Rich Patterson of Cedar Rapids has just done what few others have. He just donated his 100th unit of blood at ImpactLife in Cedar Rapids.

According to a talk Patterson had with CBS2, this normally takes about 20 years, with only five blood donations allowed per year, so to achieve it takes a level of commitment to others that few people have.

Today is a special day, I'm celebrating to a small degree because I'm donating my 100th unit of blood in Cedar Rapids

Patterson estimates that he has been giving blood since he was about 17. He was doing it as a high-schooler in New Jersey, during college in Idaho, during the time he was working in Alaska, while in grad school in Colorado, and for a time when he was living in Kansas.

None of those even count towards the milestone 100 donations we're referring to. We're talking strictly black and gold Hawkeye state blood donations here so as you can tell, he's been a dedicated donor for a very long time.

--------------------

Your tasks:
1. Name each state where, according to the article about Rich Patterson's blood donations, he gave blood before his Iowa donations.
2. Render the sentence "Patterson estimates that he has been giving blood since he was about 17." from the article about Rich Patterson's blood donations in Spanish.
3. Continue the article about Rich Patterson's blood donations from its final sentence.
The records have no connection to the article about Rich Patterson's blood donations.

Extracted records:

--------------------

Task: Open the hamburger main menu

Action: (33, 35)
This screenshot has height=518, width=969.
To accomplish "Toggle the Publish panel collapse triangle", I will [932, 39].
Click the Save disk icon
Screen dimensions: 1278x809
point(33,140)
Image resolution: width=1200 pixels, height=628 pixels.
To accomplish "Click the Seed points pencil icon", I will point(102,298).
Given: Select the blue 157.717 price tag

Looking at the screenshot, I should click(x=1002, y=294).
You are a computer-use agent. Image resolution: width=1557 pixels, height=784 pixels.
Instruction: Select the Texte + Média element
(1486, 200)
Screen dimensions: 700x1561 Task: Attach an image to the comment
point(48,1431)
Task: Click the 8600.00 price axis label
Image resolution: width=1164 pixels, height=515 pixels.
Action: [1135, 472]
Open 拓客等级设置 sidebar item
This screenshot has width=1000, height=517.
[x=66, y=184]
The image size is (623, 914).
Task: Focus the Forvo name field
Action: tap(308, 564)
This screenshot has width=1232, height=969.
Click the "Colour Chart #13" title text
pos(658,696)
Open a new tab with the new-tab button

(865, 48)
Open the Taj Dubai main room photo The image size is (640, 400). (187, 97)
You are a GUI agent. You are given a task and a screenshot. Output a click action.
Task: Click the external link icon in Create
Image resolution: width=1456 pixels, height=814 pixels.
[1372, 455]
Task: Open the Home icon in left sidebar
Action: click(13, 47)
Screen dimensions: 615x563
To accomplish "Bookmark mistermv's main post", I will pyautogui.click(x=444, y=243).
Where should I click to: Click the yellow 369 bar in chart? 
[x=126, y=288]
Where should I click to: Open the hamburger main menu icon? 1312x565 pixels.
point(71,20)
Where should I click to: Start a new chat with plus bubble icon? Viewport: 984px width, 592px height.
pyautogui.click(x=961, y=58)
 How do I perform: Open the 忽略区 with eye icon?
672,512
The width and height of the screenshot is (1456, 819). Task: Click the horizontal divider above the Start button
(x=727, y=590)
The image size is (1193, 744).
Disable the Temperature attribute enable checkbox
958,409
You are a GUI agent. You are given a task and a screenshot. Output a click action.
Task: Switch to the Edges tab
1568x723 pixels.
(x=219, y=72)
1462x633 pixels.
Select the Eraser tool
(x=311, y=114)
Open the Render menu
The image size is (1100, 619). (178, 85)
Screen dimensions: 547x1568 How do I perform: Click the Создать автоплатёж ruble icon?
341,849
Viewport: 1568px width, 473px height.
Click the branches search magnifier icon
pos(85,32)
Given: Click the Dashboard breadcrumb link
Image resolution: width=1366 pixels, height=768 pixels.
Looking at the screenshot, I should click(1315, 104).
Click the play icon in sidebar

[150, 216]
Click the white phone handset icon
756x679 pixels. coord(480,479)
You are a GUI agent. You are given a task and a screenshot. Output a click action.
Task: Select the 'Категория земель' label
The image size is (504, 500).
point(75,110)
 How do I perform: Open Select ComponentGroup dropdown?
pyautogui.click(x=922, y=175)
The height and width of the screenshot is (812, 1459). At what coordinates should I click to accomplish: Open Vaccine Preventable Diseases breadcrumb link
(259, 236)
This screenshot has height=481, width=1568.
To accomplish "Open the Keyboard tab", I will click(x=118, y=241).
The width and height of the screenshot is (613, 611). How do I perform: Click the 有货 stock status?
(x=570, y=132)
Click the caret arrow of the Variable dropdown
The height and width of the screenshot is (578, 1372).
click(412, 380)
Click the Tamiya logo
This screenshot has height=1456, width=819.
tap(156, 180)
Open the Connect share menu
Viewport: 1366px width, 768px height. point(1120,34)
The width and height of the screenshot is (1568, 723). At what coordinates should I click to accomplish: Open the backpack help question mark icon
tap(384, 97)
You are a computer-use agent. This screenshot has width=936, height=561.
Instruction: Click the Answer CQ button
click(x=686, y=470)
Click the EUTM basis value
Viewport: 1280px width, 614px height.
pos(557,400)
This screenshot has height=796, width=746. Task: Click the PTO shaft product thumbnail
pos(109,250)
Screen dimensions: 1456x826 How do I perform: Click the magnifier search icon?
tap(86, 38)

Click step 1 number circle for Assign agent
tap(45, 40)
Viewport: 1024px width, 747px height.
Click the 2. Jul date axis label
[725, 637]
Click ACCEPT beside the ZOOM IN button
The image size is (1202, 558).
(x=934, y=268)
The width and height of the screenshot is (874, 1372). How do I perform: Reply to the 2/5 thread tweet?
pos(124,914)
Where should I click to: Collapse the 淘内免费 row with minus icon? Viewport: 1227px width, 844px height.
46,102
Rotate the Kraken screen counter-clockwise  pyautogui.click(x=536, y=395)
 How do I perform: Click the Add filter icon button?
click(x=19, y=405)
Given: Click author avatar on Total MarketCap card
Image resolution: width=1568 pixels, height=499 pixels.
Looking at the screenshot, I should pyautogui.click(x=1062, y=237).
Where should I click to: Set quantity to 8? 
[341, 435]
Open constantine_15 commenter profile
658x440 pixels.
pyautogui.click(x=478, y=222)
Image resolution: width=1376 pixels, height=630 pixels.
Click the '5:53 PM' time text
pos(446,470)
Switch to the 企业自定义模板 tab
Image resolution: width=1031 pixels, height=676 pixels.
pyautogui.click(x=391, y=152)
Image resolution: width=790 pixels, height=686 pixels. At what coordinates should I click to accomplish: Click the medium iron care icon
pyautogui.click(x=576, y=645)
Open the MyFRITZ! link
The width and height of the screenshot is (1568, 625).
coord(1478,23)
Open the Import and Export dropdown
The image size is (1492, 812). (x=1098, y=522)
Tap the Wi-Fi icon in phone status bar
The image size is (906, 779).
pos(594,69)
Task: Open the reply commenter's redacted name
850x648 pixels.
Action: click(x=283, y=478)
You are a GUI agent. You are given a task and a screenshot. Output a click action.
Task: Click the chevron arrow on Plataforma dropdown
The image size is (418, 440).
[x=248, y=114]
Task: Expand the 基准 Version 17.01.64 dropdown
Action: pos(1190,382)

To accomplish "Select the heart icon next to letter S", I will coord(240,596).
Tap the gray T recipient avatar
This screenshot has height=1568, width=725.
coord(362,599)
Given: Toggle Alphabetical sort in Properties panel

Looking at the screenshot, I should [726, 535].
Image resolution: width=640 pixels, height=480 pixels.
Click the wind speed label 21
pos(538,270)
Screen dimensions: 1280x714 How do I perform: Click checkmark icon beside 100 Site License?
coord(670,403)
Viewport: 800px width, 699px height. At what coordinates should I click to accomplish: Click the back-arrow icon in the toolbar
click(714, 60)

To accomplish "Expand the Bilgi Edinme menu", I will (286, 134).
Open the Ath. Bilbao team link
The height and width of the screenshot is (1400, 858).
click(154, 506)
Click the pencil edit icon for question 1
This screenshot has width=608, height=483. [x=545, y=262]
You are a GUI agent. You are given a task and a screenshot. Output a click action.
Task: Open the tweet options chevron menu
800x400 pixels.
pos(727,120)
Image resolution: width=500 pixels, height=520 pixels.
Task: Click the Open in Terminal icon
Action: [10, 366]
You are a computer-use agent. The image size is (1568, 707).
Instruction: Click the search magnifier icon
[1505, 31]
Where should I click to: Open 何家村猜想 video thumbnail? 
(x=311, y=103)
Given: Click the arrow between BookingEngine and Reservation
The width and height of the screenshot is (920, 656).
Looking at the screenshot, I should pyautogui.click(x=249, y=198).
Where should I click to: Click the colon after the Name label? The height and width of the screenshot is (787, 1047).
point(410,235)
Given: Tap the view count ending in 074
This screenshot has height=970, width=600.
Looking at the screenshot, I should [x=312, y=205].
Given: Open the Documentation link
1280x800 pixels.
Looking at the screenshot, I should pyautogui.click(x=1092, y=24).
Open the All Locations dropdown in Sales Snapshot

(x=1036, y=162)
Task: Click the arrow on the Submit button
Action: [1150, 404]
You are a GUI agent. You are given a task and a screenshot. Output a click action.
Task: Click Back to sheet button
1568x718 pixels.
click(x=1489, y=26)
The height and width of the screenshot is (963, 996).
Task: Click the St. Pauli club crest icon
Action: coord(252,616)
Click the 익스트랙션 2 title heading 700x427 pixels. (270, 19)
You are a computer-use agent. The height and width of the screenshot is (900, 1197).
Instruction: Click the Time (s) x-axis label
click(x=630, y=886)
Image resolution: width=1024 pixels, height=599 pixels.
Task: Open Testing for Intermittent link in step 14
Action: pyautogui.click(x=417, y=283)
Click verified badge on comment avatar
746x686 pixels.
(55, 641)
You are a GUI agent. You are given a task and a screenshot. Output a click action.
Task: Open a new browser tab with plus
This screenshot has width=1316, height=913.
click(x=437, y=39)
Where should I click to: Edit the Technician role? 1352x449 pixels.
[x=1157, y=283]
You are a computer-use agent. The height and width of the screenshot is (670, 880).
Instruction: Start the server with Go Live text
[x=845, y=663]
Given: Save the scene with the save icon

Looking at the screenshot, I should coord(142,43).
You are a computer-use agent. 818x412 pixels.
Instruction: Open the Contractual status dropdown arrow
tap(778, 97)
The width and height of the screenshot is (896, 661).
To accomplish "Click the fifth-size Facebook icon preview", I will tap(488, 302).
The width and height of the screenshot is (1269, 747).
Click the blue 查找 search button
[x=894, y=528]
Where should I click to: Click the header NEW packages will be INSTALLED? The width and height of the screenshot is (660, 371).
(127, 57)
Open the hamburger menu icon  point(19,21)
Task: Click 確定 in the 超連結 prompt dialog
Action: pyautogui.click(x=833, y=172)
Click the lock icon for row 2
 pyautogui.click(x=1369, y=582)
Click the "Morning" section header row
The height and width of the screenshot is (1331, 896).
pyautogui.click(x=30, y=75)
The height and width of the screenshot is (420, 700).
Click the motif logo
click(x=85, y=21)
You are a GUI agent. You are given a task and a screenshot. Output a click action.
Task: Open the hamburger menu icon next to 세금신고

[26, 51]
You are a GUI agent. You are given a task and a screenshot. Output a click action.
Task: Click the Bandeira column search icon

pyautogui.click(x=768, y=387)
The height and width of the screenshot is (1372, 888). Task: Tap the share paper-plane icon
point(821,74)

--------------------

Exercise responses:
1. New Jersey, Idaho, Alaska, Colorado, Kansas

2. Patterson calcula que ha estado donando sangre desde que tenía unos 17 años.

3.
If it weren't for a diagnosis and removal of prostate cancer that, by regulations, kept him from being allowed to donate for five years, he thinks he'd be marking about 120 units of blood donation.

It's not just a time commitment that's become a habit over Patterson's life. He's learned a thing or two about how much benefit it really has on others, and it's said that every unit of blood donated can potentially save three lives.

Kudos to Rich Patterson for his longtime dedication to a simple life-saving habit.